→ Your objective
Rewrite the listing below as a Markdown table with the columns "No." and "Entry," giving each nonblank line its own numbered row.

╭─ Source records

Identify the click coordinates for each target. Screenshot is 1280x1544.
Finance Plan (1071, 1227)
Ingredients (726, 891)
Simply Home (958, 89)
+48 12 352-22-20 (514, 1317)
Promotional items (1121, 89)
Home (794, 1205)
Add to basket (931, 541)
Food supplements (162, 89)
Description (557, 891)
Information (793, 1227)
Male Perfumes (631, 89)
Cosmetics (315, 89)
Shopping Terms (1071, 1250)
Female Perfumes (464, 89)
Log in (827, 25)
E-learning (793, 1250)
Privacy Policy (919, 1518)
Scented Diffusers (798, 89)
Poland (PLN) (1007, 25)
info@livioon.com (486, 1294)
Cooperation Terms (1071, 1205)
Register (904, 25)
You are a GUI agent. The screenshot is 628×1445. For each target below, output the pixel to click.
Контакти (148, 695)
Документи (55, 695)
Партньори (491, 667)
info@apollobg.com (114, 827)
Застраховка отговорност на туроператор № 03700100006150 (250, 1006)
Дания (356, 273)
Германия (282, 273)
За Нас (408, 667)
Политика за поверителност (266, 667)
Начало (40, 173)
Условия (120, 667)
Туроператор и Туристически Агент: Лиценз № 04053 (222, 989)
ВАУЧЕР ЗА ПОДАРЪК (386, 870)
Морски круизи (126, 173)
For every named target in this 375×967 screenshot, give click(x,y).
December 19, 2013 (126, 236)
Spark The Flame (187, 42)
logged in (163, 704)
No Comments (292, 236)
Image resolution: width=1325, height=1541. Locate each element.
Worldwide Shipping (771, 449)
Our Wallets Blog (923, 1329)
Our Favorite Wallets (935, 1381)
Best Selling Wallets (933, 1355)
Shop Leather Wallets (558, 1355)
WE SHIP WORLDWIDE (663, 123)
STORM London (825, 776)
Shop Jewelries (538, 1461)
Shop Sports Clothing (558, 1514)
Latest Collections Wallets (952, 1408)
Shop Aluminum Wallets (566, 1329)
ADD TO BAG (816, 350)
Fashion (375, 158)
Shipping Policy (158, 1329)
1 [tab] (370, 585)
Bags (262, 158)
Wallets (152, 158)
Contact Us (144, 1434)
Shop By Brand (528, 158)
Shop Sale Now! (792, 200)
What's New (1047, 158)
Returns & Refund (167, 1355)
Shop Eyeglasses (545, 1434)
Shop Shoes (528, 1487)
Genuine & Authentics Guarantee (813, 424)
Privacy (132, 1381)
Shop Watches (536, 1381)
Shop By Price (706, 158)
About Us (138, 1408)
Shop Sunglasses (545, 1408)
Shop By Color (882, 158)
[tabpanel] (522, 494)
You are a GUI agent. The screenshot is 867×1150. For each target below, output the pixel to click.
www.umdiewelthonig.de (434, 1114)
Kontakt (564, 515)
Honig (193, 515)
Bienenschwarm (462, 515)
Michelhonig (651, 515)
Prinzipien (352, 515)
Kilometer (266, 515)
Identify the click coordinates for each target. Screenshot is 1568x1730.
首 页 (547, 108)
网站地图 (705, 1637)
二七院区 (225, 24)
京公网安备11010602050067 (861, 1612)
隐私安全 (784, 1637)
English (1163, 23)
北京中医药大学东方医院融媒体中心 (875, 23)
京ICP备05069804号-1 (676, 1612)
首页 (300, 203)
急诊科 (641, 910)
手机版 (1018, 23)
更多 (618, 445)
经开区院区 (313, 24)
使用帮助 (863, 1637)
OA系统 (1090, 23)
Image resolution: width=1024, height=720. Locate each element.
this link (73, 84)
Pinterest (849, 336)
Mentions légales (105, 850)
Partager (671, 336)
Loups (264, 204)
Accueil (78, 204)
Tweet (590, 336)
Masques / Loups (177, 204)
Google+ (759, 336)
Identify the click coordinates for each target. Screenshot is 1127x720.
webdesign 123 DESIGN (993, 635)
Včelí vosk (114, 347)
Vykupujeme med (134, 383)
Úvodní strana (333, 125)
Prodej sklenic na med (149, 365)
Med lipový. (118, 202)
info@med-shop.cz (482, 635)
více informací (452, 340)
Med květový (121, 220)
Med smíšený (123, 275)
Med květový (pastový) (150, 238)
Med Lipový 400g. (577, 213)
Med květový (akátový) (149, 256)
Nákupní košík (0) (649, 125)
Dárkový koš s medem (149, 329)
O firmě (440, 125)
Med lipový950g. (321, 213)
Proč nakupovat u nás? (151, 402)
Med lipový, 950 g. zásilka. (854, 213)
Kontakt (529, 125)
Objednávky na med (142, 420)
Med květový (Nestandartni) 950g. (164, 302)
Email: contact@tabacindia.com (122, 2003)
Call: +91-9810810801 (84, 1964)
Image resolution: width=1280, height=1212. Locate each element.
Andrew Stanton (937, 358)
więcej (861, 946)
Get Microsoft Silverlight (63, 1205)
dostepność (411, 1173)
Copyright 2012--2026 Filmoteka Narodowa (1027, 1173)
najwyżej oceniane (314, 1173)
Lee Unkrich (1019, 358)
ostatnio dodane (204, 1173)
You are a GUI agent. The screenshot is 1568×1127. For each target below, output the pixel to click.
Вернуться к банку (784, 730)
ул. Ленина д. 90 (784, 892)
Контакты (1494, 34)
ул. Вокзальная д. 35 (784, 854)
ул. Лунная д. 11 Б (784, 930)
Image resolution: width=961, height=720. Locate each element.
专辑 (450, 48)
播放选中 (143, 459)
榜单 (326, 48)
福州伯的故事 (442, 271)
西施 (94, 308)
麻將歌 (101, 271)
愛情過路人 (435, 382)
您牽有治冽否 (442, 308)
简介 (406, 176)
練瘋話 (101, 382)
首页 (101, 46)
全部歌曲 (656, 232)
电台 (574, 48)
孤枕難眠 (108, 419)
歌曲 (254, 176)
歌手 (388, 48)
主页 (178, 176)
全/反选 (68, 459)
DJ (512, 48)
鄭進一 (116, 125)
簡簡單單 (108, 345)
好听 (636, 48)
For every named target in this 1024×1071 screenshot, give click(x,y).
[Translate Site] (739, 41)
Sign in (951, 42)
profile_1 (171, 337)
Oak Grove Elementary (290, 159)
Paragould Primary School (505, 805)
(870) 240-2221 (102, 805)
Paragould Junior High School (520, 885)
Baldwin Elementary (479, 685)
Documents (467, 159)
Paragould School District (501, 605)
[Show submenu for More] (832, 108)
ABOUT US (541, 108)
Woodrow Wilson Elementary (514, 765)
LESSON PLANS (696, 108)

╰─

→ The result
| No. | Entry |
|---|---|
| 1 | Identify the click coordinates for each target. Screenshot is 1280x1544. |
| 2 | Finance Plan (1071, 1227) |
| 3 | Ingredients (726, 891) |
| 4 | Simply Home (958, 89) |
| 5 | +48 12 352-22-20 (514, 1317) |
| 6 | Promotional items (1121, 89) |
| 7 | Home (794, 1205) |
| 8 | Add to basket (931, 541) |
| 9 | Food supplements (162, 89) |
| 10 | Description (557, 891) |
| 11 | Information (793, 1227) |
| 12 | Male Perfumes (631, 89) |
| 13 | Cosmetics (315, 89) |
| 14 | Shopping Terms (1071, 1250) |
| 15 | Female Perfumes (464, 89) |
| 16 | Log in (827, 25) |
| 17 | E-learning (793, 1250) |
| 18 | Privacy Policy (919, 1518) |
| 19 | Scented Diffusers (798, 89) |
| 20 | Poland (PLN) (1007, 25) |
| 21 | info@livioon.com (486, 1294) |
| 22 | Cooperation Terms (1071, 1205) |
| 23 | Register (904, 25) |
| 24 | You are a GUI agent. The screenshot is 628×1445. For each target below, output the pixel to click. |
| 25 | Контакти (148, 695) |
| 26 | Документи (55, 695) |
| 27 | Партньори (491, 667) |
| 28 | info@apollobg.com (114, 827) |
| 29 | Застраховка отговорност на туроператор № 03700100006150 (250, 1006) |
| 30 | Дания (356, 273) |
| 31 | Германия (282, 273) |
| 32 | За Нас (408, 667) |
| 33 | Политика за поверителност (266, 667) |
| 34 | Начало (40, 173) |
| 35 | Условия (120, 667) |
| 36 | Туроператор и Туристически Агент: Лиценз № 04053 (222, 989) |
| 37 | ВАУЧЕР ЗА ПОДАРЪК (386, 870) |
| 38 | Морски круизи (126, 173) |
| 39 | For every named target in this 375×967 screenshot, give click(x,y). |
| 40 | December 19, 2013 (126, 236) |
| 41 | Spark The Flame (187, 42) |
| 42 | logged in (163, 704) |
| 43 | No Comments (292, 236) |
| 44 | Image resolution: width=1325, height=1541. Locate each element. |
| 45 | Worldwide Shipping (771, 449) |
| 46 | Our Wallets Blog (923, 1329) |
| 47 | Our Favorite Wallets (935, 1381) |
| 48 | Best Selling Wallets (933, 1355) |
| 49 | Shop Leather Wallets (558, 1355) |
| 50 | WE SHIP WORLDWIDE (663, 123) |
| 51 | STORM London (825, 776) |
| 52 | Shop Jewelries (538, 1461) |
| 53 | Shop Sports Clothing (558, 1514) |
| 54 | Latest Collections Wallets (952, 1408) |
| 55 | Shop Aluminum Wallets (566, 1329) |
| 56 | ADD TO BAG (816, 350) |
| 57 | Fashion (375, 158) |
| 58 | Shipping Policy (158, 1329) |
| 59 | 1 [tab] (370, 585) |
| 60 | Bags (262, 158) |
| 61 | Wallets (152, 158) |
| 62 | Contact Us (144, 1434) |
| 63 | Shop By Brand (528, 158) |
| 64 | Shop Sale Now! (792, 200) |
| 65 | What's New (1047, 158) |
| 66 | Returns & Refund (167, 1355) |
| 67 | Shop Eyeglasses (545, 1434) |
| 68 | Shop Shoes (528, 1487) |
| 69 | Genuine & Authentics Guarantee (813, 424) |
| 70 | Privacy (132, 1381) |
| 71 | Shop Watches (536, 1381) |
| 72 | Shop By Price (706, 158) |
| 73 | About Us (138, 1408) |
| 74 | Shop Sunglasses (545, 1408) |
| 75 | Shop By Color (882, 158) |
| 76 | [tabpanel] (522, 494) |
| 77 | You are a GUI agent. The screenshot is 867×1150. For each target below, output the pixel to click. |
| 78 | www.umdiewelthonig.de (434, 1114) |
| 79 | Kontakt (564, 515) |
| 80 | Honig (193, 515) |
| 81 | Bienenschwarm (462, 515) |
| 82 | Michelhonig (651, 515) |
| 83 | Prinzipien (352, 515) |
| 84 | Kilometer (266, 515) |
| 85 | Identify the click coordinates for each target. Screenshot is 1568x1730. |
| 86 | 首 页 (547, 108) |
| 87 | 网站地图 (705, 1637) |
| 88 | 二七院区 (225, 24) |
| 89 | 京公网安备11010602050067 (861, 1612) |
| 90 | 隐私安全 (784, 1637) |
| 91 | English (1163, 23) |
| 92 | 北京中医药大学东方医院融媒体中心 (875, 23) |
| 93 | 京ICP备05069804号-1 (676, 1612) |
| 94 | 首页 (300, 203) |
| 95 | 急诊科 (641, 910) |
| 96 | 手机版 (1018, 23) |
| 97 | 更多 (618, 445) |
| 98 | 经开区院区 (313, 24) |
| 99 | 使用帮助 (863, 1637) |
| 100 | OA系统 (1090, 23) |
| 101 | Image resolution: width=1024, height=720. Locate each element. |
| 102 | this link (73, 84) |
| 103 | Pinterest (849, 336) |
| 104 | Mentions légales (105, 850) |
| 105 | Partager (671, 336) |
| 106 | Loups (264, 204) |
| 107 | Accueil (78, 204) |
| 108 | Tweet (590, 336) |
| 109 | Masques / Loups (177, 204) |
| 110 | Google+ (759, 336) |
| 111 | Identify the click coordinates for each target. Screenshot is 1127x720. |
| 112 | webdesign 123 DESIGN (993, 635) |
| 113 | Včelí vosk (114, 347) |
| 114 | Vykupujeme med (134, 383) |
| 115 | Úvodní strana (333, 125) |
| 116 | Prodej sklenic na med (149, 365) |
| 117 | Med lipový. (118, 202) |
| 118 | info@med-shop.cz (482, 635) |
| 119 | více informací (452, 340) |
| 120 | Med květový (121, 220) |
| 121 | Med smíšený (123, 275) |
| 122 | Med květový (pastový) (150, 238) |
| 123 | Med Lipový 400g. (577, 213) |
| 124 | Med květový (akátový) (149, 256) |
| 125 | Nákupní košík (0) (649, 125) |
| 126 | Dárkový koš s medem (149, 329) |
| 127 | O firmě (440, 125) |
| 128 | Med lipový950g. (321, 213) |
| 129 | Proč nakupovat u nás? (151, 402) |
| 130 | Med lipový, 950 g. zásilka. (854, 213) |
| 131 | Kontakt (529, 125) |
| 132 | Objednávky na med (142, 420) |
| 133 | Med květový (Nestandartni) 950g. (164, 302) |
| 134 | Email: contact@tabacindia.com (122, 2003) |
| 135 | Call: +91-9810810801 (84, 1964) |
| 136 | Image resolution: width=1280, height=1212. Locate each element. |
| 137 | Andrew Stanton (937, 358) |
| 138 | więcej (861, 946) |
| 139 | Get Microsoft Silverlight (63, 1205) |
| 140 | dostepność (411, 1173) |
| 141 | Copyright 2012--2026 Filmoteka Narodowa (1027, 1173) |
| 142 | najwyżej oceniane (314, 1173) |
| 143 | Lee Unkrich (1019, 358) |
| 144 | ostatnio dodane (204, 1173) |
| 145 | You are a GUI agent. The screenshot is 1568×1127. For each target below, output the pixel to click. |
| 146 | Вернуться к банку (784, 730) |
| 147 | ул. Ленина д. 90 (784, 892) |
| 148 | Контакты (1494, 34) |
| 149 | ул. Вокзальная д. 35 (784, 854) |
| 150 | ул. Лунная д. 11 Б (784, 930) |
| 151 | Image resolution: width=961, height=720. Locate each element. |
| 152 | 专辑 (450, 48) |
| 153 | 播放选中 (143, 459) |
| 154 | 榜单 (326, 48) |
| 155 | 福州伯的故事 (442, 271) |
| 156 | 西施 (94, 308) |
| 157 | 麻將歌 (101, 271) |
| 158 | 愛情過路人 (435, 382) |
| 159 | 您牽有治冽否 (442, 308) |
| 160 | 简介 (406, 176) |
| 161 | 練瘋話 (101, 382) |
| 162 | 首页 (101, 46) |
| 163 | 全部歌曲 (656, 232) |
| 164 | 电台 (574, 48) |
| 165 | 孤枕難眠 (108, 419) |
| 166 | 歌曲 (254, 176) |
| 167 | 歌手 (388, 48) |
| 168 | 主页 (178, 176) |
| 169 | 全/反选 (68, 459) |
| 170 | DJ (512, 48) |
| 171 | 鄭進一 (116, 125) |
| 172 | 簡簡單單 (108, 345) |
| 173 | 好听 (636, 48) |
| 174 | For every named target in this 1024×1071 screenshot, give click(x,y). |
| 175 | [Translate Site] (739, 41) |
| 176 | Sign in (951, 42) |
| 177 | profile_1 (171, 337) |
| 178 | Oak Grove Elementary (290, 159) |
| 179 | Paragould Primary School (505, 805) |
| 180 | (870) 240-2221 (102, 805) |
| 181 | Paragould Junior High School (520, 885) |
| 182 | Baldwin Elementary (479, 685) |
| 183 | Documents (467, 159) |
| 184 | Paragould School District (501, 605) |
| 185 | [Show submenu for More] (832, 108) |
| 186 | ABOUT US (541, 108) |
| 187 | Woodrow Wilson Elementary (514, 765) |
| 188 | LESSON PLANS (696, 108) |